Technical Analysis of Thanos Ransomware


  • Ikuromor Ogiriki Rowan University, Glassboro, NJ, USA
  • Christopher Beck Airforce Institute of Technology, Wright-Patterson AFB, USA
  • Varhid Heydari Rowan University, Glassboro, NJ, USA



ransomeware, malware detection, virtual machine, threat, Thanos


Ransomware is a developing menace that encrypts users’ files and holds the decryption key hostage until the victim pays a ransom. This particular class of malware has been in charge of extortion hundreds of millions of dollars every year. Adding to the problem, generating new variations is cheap. Therefore, new malware can detect antivirus and intrusion detection systems and evade them or manifest in ways to make themselves undetectable.
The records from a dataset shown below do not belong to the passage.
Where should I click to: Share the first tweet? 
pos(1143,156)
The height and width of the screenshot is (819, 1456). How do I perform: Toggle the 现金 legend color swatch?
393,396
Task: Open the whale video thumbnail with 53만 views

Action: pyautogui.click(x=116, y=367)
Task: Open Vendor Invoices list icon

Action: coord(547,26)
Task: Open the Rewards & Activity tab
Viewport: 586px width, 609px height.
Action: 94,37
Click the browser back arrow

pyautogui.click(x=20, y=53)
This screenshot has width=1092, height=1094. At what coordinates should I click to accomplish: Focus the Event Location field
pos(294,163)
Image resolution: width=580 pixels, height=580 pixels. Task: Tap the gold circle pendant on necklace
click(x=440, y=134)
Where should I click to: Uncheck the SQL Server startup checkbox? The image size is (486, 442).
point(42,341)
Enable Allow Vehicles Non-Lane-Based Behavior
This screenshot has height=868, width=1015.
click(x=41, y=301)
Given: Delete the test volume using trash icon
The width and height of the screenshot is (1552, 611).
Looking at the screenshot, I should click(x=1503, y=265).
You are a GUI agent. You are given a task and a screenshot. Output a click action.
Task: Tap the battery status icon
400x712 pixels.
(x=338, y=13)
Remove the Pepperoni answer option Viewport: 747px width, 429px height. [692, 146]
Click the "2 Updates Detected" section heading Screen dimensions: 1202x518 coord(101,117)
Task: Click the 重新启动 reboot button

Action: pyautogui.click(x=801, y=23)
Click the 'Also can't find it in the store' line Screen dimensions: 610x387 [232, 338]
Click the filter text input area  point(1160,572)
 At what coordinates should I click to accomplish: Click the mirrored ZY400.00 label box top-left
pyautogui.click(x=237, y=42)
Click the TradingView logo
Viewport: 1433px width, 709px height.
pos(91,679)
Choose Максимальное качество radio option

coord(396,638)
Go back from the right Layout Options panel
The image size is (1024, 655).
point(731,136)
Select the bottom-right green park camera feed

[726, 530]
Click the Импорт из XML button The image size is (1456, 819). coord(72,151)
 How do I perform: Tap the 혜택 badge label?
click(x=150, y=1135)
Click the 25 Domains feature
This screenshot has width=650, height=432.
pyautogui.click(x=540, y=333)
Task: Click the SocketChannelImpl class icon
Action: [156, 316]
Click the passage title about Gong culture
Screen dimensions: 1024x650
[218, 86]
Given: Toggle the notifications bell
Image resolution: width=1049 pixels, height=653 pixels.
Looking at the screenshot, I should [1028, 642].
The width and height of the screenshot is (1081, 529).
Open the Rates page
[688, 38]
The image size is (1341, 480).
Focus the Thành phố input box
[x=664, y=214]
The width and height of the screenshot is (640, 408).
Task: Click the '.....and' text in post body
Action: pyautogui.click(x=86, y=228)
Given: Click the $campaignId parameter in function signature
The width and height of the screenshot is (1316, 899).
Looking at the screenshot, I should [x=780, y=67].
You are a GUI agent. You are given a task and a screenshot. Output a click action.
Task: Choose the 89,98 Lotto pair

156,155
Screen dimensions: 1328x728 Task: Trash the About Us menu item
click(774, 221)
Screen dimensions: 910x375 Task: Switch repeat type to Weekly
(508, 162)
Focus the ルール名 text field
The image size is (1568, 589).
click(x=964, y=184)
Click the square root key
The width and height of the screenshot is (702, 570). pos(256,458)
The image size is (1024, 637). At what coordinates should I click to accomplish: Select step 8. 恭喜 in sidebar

We must first understand the characteristics and behavior of various varieties of ransomware to create and construct effective security mechanisms to combat them. This research presents a novel dynamic and behavioral analysis of a newly discovered ransomware called Thanos. It was founded in 2020 and is building up to be the leading malware used by low-to-medium-level attackers. It is part of a new ransomware class known as RaaS (Ransomware as a Service), where attackers can customize it for their desired target audience. So far, it is more prevalent in the middle east and North Africa and has over 130 unique samples already. As part of this investigation, the Thanos ransomware is carefully being analyzed. A testbed is created in the virtual artificial environment that mimics a regular operating system and identifies malware interactions with user data. Using this testbed, we can study how ransomware generally affects our system, how it spreads, and how it continually persists to access the user’s information. We can design a new security mechanism to detect and mitigate Thanos and similar ransomware based on behavior examination results.